Exercices.
A. Reproduisez fidèlement le passage de l'extrait sur les pénalités de capacité qui débute aux mots « 280    Le paragraphe 104 de » et se termine après les mots « obligations de capacité. ».
B. Résumez en deux phrases l'extrait sur les pénalités de capacité.
C. Répondez aux questions suivantes à partir de l'extrait sur les pénalités de capacité :
(i) Quel paragraphe de la décision attaquée énumère les pénalités auxquelles s'expose une CMU qui échoue à fournir les capacités requises ?
(ii) Quelles dispositions de la loi prévoient les pénalités financières contestées en l'espèce ?
(iii) Par quel acte le régime de pénalités et de test de performance est-il précisé ?

Texte fourni.
━━━━━━━━━━━━━━━━━━━━━━━━━━━━━━

280    Le paragraphe 104 de la décision attaquée énonce que le régime de pénalités est complété par un système de démonstration de performance pour garantir que les fournisseurs de capacités soient en mesure de fournir de l’énergie lorsque cela est nécessaire et qu’ils ne reçoivent des paiements de capacité que lorsqu’ils sont fiables. Cela serait particulièrement important pour les années de livraison sans situation de tension dans lesquelles le test de la performance des fournisseurs assure qu’ils sont capables physiquement de fournir de l’énergie conformément à leurs obligations de capacité.

281    De même, aux termes du paragraphe 45 de la décision attaquée, une CMU qui échoue à fournir les capacités requises sera exposée à des pénalités qui, en fonction de la gravité du manquement, peuvent consister en une pénalité financière, une réduction de la durée de l’accord de capacité à un an ou la résiliation complète dudit accord. Les deux dernières formes de pénalités font référence à celles prévues à l’article 46, paragraphe 3, et à l’article 47, paragraphes 1 et 2, de la loi, qui ne sont pas contestées en tant que telles par Tempus.

282    En revanche, les pénalités financières pour non ou mauvaise exécution des obligations de capacité, contestées en l’espèce, sont prévues à l’article 59, paragraphes 1 et 2, de la loi. Or, le régime de pénalités et de test de performance, tel que décrit ci-dessus, ne ressort pas directement de la loi, mais est précisé, conformément à l’article 68 de la loi, par décret du ministre de l’Énergie polonais.

━━━━━━━━━━━━━━━━━━━━━━━━━━━━━━

Données fournies.
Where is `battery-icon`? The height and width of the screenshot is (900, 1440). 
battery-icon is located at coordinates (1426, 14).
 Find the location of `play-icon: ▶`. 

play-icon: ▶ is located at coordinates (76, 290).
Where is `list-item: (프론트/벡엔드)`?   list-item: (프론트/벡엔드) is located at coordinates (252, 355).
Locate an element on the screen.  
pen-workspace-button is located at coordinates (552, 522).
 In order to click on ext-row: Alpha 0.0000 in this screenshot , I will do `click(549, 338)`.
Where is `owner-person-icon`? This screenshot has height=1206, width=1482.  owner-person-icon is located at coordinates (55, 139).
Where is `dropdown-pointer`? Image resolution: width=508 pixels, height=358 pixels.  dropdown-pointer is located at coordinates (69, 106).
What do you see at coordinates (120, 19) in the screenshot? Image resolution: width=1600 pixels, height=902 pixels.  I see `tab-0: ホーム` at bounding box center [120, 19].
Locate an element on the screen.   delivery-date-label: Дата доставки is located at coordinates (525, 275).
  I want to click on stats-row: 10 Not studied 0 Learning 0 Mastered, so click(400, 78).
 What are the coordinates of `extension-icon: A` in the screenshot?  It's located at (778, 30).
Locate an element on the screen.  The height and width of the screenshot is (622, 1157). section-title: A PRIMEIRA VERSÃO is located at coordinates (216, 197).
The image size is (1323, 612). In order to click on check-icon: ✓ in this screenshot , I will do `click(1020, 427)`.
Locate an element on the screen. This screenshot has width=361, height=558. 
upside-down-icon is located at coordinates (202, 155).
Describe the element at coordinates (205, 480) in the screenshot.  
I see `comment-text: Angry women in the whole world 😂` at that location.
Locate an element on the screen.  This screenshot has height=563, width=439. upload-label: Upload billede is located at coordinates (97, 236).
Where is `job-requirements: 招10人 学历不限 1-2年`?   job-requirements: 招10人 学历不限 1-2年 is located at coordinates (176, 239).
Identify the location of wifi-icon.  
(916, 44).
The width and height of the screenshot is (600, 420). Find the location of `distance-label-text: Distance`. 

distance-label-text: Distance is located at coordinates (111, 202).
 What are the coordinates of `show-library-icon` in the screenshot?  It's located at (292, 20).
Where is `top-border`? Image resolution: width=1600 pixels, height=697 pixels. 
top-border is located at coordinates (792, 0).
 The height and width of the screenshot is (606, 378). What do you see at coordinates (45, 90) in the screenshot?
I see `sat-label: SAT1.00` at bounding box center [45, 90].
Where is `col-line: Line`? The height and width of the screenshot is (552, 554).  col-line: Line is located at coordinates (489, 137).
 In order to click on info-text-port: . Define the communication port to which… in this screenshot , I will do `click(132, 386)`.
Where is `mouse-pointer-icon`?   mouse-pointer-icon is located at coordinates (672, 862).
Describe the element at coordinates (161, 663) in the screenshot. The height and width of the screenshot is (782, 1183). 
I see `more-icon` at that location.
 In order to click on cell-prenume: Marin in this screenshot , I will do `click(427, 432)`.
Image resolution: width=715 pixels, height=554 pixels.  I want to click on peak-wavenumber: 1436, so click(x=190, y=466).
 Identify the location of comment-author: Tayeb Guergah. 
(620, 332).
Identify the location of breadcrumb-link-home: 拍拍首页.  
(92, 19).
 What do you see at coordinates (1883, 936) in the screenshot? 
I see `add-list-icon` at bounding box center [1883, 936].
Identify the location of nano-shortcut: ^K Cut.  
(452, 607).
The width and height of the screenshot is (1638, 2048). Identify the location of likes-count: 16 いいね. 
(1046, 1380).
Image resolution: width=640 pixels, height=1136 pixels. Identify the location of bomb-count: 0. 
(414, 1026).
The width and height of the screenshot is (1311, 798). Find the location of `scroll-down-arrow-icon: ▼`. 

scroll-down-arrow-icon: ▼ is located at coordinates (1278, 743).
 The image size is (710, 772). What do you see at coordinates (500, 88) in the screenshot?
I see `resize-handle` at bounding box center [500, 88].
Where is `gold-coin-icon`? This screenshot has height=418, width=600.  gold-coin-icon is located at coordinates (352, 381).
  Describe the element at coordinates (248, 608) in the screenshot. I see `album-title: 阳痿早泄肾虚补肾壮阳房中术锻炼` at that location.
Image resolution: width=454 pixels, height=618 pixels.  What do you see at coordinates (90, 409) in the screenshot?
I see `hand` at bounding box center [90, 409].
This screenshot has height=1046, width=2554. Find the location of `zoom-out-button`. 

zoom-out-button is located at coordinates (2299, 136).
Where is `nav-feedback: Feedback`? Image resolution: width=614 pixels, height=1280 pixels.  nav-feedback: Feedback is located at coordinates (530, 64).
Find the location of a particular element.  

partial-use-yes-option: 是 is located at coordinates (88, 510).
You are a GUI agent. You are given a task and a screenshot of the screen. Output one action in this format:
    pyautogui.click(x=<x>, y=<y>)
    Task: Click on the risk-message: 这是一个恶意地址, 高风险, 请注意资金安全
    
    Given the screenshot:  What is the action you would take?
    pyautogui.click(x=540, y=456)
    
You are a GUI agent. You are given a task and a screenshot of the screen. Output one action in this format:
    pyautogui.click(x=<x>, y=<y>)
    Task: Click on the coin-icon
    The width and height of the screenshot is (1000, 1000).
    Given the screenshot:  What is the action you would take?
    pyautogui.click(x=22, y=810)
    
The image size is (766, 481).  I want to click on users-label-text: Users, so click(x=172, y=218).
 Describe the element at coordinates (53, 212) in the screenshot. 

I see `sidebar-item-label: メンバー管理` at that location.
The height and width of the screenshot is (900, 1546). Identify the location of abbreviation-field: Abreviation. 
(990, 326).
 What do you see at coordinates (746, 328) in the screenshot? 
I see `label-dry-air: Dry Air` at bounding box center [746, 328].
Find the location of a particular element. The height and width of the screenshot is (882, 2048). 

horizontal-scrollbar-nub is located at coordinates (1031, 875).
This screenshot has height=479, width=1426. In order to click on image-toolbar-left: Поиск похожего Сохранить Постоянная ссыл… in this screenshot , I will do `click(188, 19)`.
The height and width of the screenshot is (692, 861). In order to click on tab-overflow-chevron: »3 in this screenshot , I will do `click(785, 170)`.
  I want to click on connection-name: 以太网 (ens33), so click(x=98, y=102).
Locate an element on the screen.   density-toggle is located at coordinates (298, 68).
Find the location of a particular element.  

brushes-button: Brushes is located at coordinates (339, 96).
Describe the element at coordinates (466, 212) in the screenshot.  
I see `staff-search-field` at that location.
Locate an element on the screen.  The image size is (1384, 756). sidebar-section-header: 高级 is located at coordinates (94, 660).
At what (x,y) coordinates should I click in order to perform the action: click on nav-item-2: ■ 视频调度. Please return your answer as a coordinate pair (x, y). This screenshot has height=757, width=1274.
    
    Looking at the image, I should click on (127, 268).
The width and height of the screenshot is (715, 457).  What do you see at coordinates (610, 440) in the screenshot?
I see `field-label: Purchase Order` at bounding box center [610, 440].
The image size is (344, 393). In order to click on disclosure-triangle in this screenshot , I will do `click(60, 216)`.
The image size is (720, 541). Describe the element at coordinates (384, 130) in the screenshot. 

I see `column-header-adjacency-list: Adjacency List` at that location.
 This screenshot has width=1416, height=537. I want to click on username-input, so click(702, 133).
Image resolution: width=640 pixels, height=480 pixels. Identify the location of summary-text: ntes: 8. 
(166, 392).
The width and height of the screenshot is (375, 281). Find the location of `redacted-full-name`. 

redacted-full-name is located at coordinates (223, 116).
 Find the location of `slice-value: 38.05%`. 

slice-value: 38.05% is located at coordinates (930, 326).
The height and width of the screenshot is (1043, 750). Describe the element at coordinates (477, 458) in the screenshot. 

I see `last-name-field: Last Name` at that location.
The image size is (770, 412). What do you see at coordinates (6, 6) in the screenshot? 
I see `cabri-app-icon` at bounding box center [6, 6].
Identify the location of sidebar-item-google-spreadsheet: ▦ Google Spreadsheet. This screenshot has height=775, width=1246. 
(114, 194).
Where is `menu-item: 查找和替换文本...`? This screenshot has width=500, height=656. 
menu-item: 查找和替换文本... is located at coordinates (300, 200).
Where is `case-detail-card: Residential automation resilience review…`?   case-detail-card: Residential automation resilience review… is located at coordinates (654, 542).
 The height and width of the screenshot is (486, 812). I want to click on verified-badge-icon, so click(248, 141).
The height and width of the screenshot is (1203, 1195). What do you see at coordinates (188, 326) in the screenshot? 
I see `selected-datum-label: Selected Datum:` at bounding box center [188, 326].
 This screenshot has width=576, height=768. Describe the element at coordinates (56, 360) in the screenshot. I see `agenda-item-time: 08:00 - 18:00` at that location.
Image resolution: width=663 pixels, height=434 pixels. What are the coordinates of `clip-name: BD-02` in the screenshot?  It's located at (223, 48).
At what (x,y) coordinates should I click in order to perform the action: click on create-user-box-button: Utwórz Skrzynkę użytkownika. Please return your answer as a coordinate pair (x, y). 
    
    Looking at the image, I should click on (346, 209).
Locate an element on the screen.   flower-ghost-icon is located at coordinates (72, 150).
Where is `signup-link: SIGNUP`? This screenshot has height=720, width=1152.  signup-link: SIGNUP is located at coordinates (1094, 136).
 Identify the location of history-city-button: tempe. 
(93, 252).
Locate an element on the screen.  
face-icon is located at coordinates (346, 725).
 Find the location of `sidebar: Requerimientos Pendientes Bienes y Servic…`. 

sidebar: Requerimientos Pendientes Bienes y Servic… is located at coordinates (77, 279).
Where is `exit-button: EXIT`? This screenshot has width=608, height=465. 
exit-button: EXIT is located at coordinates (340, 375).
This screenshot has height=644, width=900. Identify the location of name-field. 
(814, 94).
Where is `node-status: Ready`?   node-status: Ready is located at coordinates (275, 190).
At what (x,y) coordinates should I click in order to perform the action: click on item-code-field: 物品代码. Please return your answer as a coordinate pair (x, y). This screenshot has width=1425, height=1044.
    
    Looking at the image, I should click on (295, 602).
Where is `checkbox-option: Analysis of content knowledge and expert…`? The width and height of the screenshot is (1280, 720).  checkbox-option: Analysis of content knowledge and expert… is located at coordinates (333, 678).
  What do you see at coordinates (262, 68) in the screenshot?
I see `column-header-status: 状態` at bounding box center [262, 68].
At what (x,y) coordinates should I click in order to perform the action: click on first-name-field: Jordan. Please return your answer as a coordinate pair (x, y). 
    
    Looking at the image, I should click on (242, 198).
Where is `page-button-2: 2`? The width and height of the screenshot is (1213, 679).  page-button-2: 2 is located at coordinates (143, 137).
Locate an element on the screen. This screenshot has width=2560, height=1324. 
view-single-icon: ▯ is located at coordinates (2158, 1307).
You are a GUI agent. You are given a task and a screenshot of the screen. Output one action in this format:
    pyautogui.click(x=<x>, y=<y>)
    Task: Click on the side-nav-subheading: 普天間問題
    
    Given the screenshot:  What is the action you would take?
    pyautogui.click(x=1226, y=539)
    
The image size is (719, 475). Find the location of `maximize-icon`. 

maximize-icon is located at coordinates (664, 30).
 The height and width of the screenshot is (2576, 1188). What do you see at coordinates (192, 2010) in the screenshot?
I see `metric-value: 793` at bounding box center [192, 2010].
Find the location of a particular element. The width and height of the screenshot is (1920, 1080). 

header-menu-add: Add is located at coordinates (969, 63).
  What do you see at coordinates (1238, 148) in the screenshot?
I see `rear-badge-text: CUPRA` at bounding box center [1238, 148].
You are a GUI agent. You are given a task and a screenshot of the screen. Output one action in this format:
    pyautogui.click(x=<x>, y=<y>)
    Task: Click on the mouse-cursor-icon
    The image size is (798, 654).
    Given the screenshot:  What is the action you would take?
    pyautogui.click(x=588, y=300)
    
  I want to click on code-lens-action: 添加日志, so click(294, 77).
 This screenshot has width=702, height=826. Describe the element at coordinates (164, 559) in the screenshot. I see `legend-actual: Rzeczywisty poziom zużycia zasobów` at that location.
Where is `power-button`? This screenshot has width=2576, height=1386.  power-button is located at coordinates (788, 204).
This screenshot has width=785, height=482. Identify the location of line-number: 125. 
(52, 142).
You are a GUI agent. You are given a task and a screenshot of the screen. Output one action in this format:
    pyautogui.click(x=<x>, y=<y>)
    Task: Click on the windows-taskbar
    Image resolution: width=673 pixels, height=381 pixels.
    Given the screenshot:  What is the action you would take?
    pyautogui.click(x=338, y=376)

━━━━━━━━━━━━━━━━━━━━━━━━━━━━━━

Exercices corrigés.
A.
280    Le paragraphe 104 de la décision attaquée énonce que le régime de pénalités est complété par un système de démonstration de performance pour garantir que les fournisseurs de capacités soient en mesure de fournir de l’énergie lorsque cela est nécessaire et qu’ils ne reçoivent des paiements de capacité que lorsqu’ils sont fiables. Cela serait particulièrement important pour les années de livraison sans situation de tension dans lesquelles le test de la performance des fournisseurs assure qu’ils sont capables physiquement de fournir de l’énergie conformément à leurs obligations de capacité.

B. Selon la décision attaquée, le régime de pénalités est complété par un système de démonstration de performance qui garantit que les fournisseurs de capacités peuvent fournir de l'énergie et ne reçoivent des paiements que lorsqu'ils sont fiables. Une CMU défaillante s'expose à une pénalité financière, à une réduction de son accord de capacité à un an ou à sa résiliation, et les pénalités financières contestées relèvent de l'article 59 de la loi, tandis que le régime de pénalités et de test de performance est précisé par décret du ministre de l'Énergie polonais.

C.
(i) Le paragraphe 45.
(ii) L'article 59, paragraphes 1 et 2.
(iii) Par décret du ministre de l'Énergie polonais.